Chester Moore column: Education important for black bear return
The eyes always tell the story.
Having encountered thousands of animals over the years, my attention is always drawn to the eyes of creatures because they reveal so much about intelligence and demeanor.
The eyes looking at me from just a couple of feet away revealed a creature with great depth of behavior and ability. In this case, it was a 350-pound black bear named Barnaby.
Last week I filmed a bear segment at Sharkarosa Wildlife Ranch near Denton with founder Scott Edwards.
For the episode we filmed a bear encounter that allowed me a chance to interact with Barnaby and a similar-sized female named Bailey, three-year-old bears both rescued from a bad situation and trained by Edwards.
“You can train wild animals but you cannot make them tame. There is a difference,” Edwards said.
Sharkarosa is an amazing facility that propagates a variety of endangered species and does educational outreach through on behalf of everything from sloths to Pere’ David’s deer.
I went to get a little deeper understanding of bears since these great animals are returning to Texas in surprising numbers.
“Black bears are one of the few large mammals in North America that wasn’t endangered at some point. They continue to thrive and in many areas even live right alongside large numbers of people,” Edwards said.
“When people leave them alone they go stealth and are very rarely seen but when people start feeding them and treating wild bears as if they are pets then trouble starts.”
Wildlife managers say “a fed bear is a dead bear” and the reason is bears accustomed to receiving food from people are often removed from the population as to not harm people. They become bold and have even been known to break into houses for food.
“Black bears rarely attack people but you don’t want to invite problems by conditioning them to come around people. And the truth is the bear will probably get hurt before a person ever does. We need to keep the interest of the animals in mind as well,” Edwards said.
There have been reliable bear sightings in Orange and Jefferson Counties and virtually everywhere else in the Pineywoods region as well as a growing number in the Trans-Pecos region.
“The black bear is a part of Texas’ natural heritage and forest ecology, the Louisiana black bear is on the federal threatened species list and is thus the focus of an ongoing restoration effort in Louisiana, Arkansas and Oklahoma, and black bears appear to be poised for a slow return in East Texas,” said Nathan Garner, Texas Parks & Wildlife Department biologist in Tyler.
A possible obstacle the bear’s return in the region is poaching, which still looms large in some areas. Shooting a Louisiana black bear (which all bears in the region are considered) is a state and a federal crime and since they come under auspices of the Endangered Species Act, fines could be as high as $25,000 and come with six months jail time.
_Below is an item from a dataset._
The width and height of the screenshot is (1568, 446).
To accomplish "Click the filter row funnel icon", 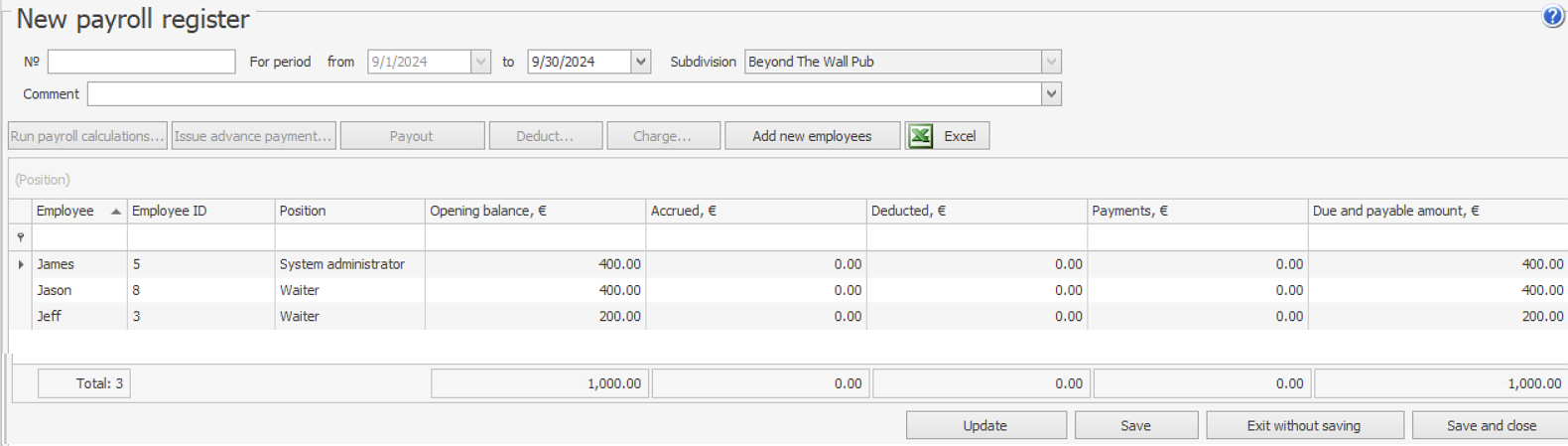I will pyautogui.click(x=21, y=237).
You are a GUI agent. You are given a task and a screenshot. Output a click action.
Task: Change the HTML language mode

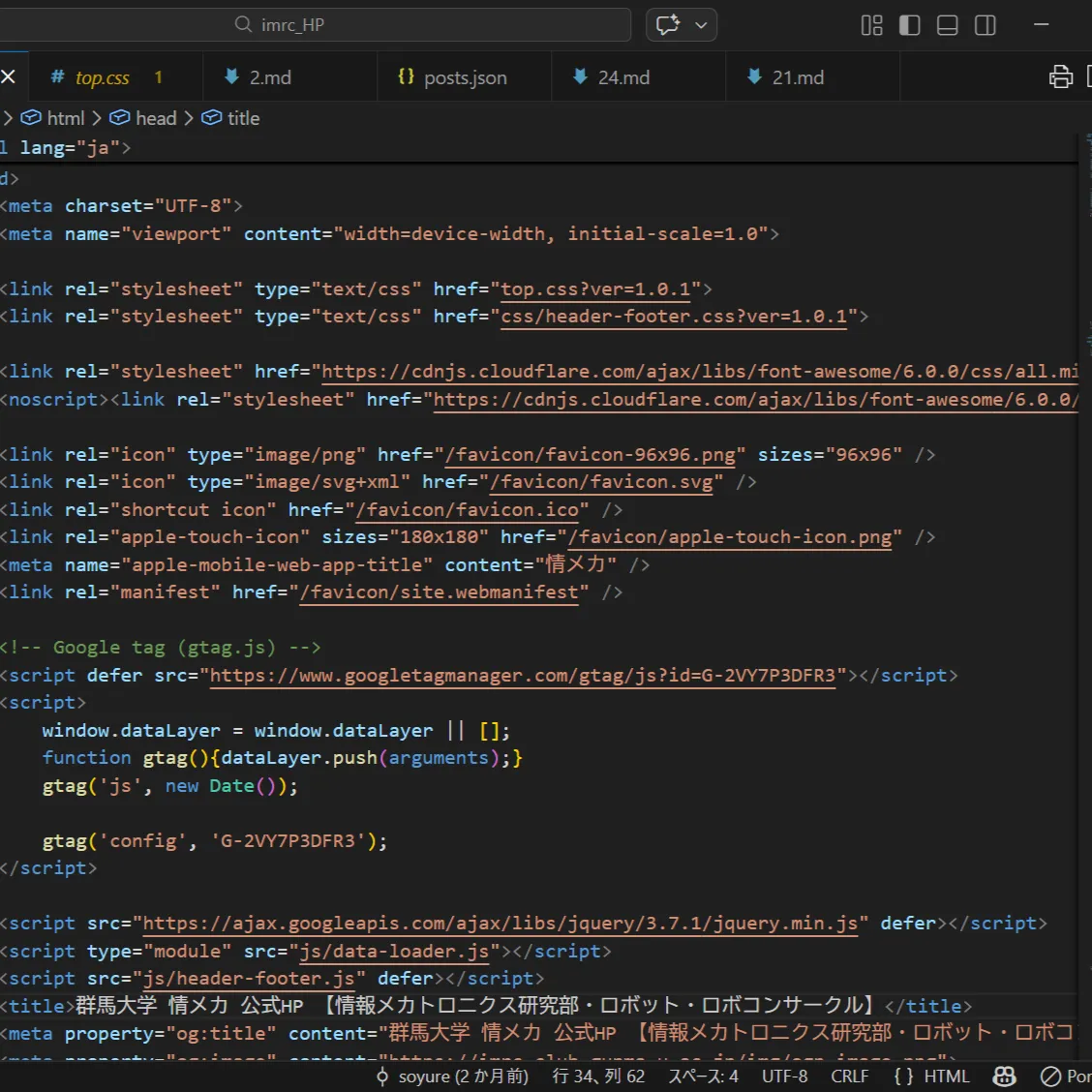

Another potential problem is misidentification since bear and feral hogs can look similar at a distance especially when someone is not expecting to see a bear.
That is why it is important for people entering bear country to get educated about these great animals. Their comeback is happening right now.
For years state officials thought most East Texas sightings were lone males but this sighting and others like it show these animals are establishing a breeding population right here in our area.
It will be a long time, if ever that black bears are common again here but you have to admit it is pretty cool they are coming back at all.
Just the thought of seeing a black bear here in Southeast Texas makes things seem a bit wilder and gives hope to those of us concerned about the wildlife and wildlife habitat just beyond our back door.
My encounter while filming at Sharkarosa gave me an even deeper respect for the black bear.
In their eyes, I saw a glimpse of something majestic that made me want to deeper study this misunderstood resident of the Lone Star State.